То, что мы называем законами или кристаллизациями, и будет некоторыми особого рода зависимостями и ограничениями, налагаемыми на это движение понимания. Движение для нас невидимое, происходящее в каком-то другом измерении, но обнаруживающее себя перед нашими глазами какими-то неустранимыми последствиями. И вся проблема состоит в том, чтобы держать его в пространстве и времени — именно держать, поскольку нет оснований для того, чтобы мы видели стол или чтобы нас волновала именно Альбертина. И тем не менее «волнующая меня Альбертина» каким-то образом длится. Держится на чем-то в пространстве и времени. Мы как бы передаем этот объект в пространстве и времени по точкам, безразлично — себе или другим. Допустим, что со мной секунду назад что-то случилось, но ведь процесс моего осмысленного восприятия продолжается, и это продолжение означает, что я пытаюсь то, что со мной случилось, сообщить самому себе. Следовательно, есть какой-то ток, какая-то коммуникация жизни, она происходит и по отношению ко мне, поэтому я сообщаю самому себе что-то (но, повторяю, из термина «сообщение» мы должны при этом устранять любую ассоциацию с нашими ментальными головными операциями). С одной стороны, — я сообщаю себе, а с другой стороны, — объект движется в пространстве и времени тысячи других точек. Пруст говорит, что каждый раз мир отражен в миллионах зрачков и сознаний, просыпающихся каждое утро. Представьте себе этот запущенный по какой-то траектории движущийся объект сообщения или коммуникации с собой и другими, каждое утро запускаемый во вселенную просыпающимися миллионами зрачков и сознаний… Как он там видится? Это и есть основной вопрос психологии Пруста. Пруст иногда печально замечает:
…сколько разочаровывающего в видимости самого сладкого сближения, и на каком большом расстоянии мы можем находиться от любимых лиц в тот самый момент, когда нам кажется, что нужно протянуть лишь руку, чтобы их удержать. Каким реальным присутствием обладает этот голос — такой близкий — в своем действительном разделении! (II,134).

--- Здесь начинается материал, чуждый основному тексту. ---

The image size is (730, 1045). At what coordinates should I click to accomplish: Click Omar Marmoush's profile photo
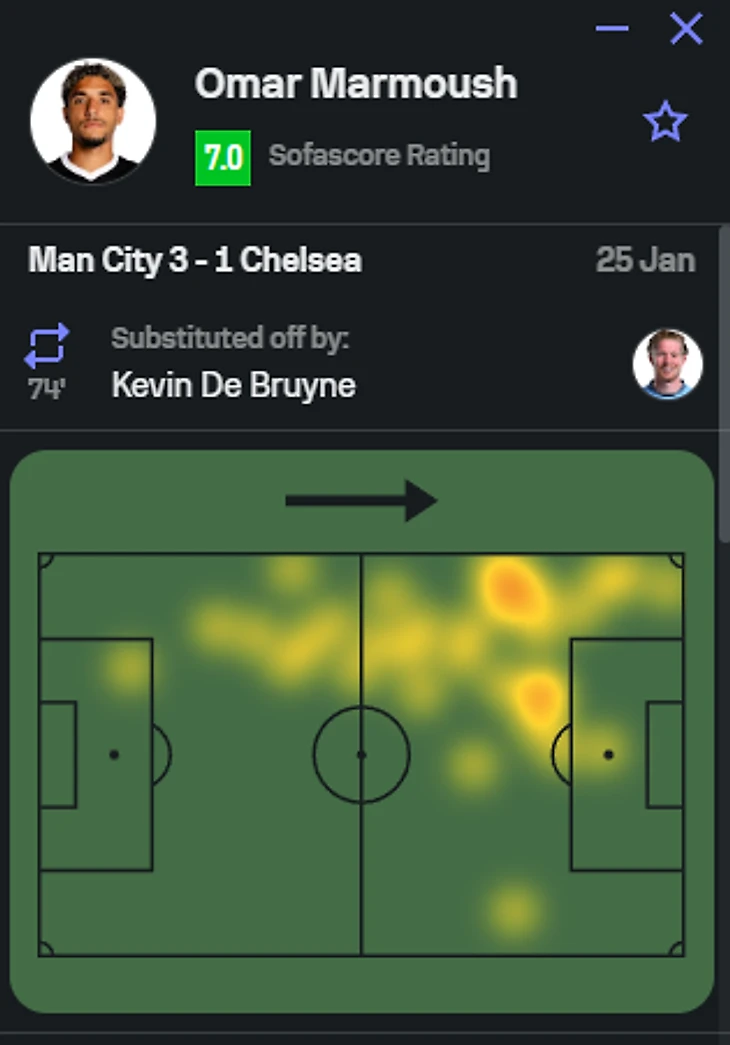tap(93, 121)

Значит, существа, максимально близкие в видимом соприкосновении, в то же время могут быть абсолютно далеки. Для Пруста — так устроена его душа — реальная разобщенность такова, что хотя мы чувствуем себя близкими, всегда есть допущение, абстрактная мысль о том, что мы далеки. И эта абстрактная мысль есть предчувствие или антиципация вечной разлуки или вечного разделения лишь по видимости близких существ. Они разойдутся, разбегутся друг от друга, как вселенные. В каждый данный момент мир не один — он отражен в миллионах глаз и сознаний, просыпающихся утром. Это представление нам нужно держать, накладывая на то, что я буду говорить дальше. А пока вернемся к восприятию, к пониманию, которое является конечной точкой движения держания.
Мы говорили, что движение держания дает фигуру. Но мы можем сказать и так: мысль случайна так же, как и жизнь, и, следовательно, должны быть какие-то основания для того, чтобы была эта мысль, а не другая. Почему эта мысль более значима, чем другая? Фактически мы задаем тем самым вопрос: почему стол? Ведь в действительности для этого нет никаких оснований. Собственно говоря, несколько тысяч лет тому назад с этого и началась философия. Можно все вопросы философии свести к двум основным вопросам, совсем не похожим на те, которые в учебниках. (Вы знаете, как в учебниках определяется основной вопрос философии. Но это сочинено дилетантами, никакого отношения к философии не имеющими, просто приспосабливающими довольно сложный философский мир к возможности понимания членов своей корпорации.) Первый вопрос: почему это, а не другое? Ведь когда я говорю «я понял» — это конечный дискретный акт, который уникально определяет содержание понимаемого. Я выбрал эту мысль. Но почему именно ее? И второй вопрос, всегда сопровождающий первый: почему вообще есть что-то, а не ничто? Так как движение, которое я назвал «держанием», не имеет никаких натуральных оснований, и если оно все же случается, то у нас возникает вопрос: почему вообще это случилось, а не было хаоса, распада. Там, где нет держания чего-то на кончике движения мысли или движения состояния, там есть просто распад нашей психической жизни. Поэтому когда я задаю вопрос: почему вообще есть что-то, а не ничто? — то имеется в виду, что есть какие-то другие, невидимые нам основания для того, чтобы то, что нам кажется совершенно случайным, тем не менее случалось и не было бы объяснимо произволом случая. Я напоминаю это для того, чтобы вы имели в виду: когда мы что-то объясняем кристаллизацией, то делаем это потому, что иначе объяснить нельзя. Объяснение в терминах кристаллизации есть единственный способ объяснения того, что не имеет натуральных оснований.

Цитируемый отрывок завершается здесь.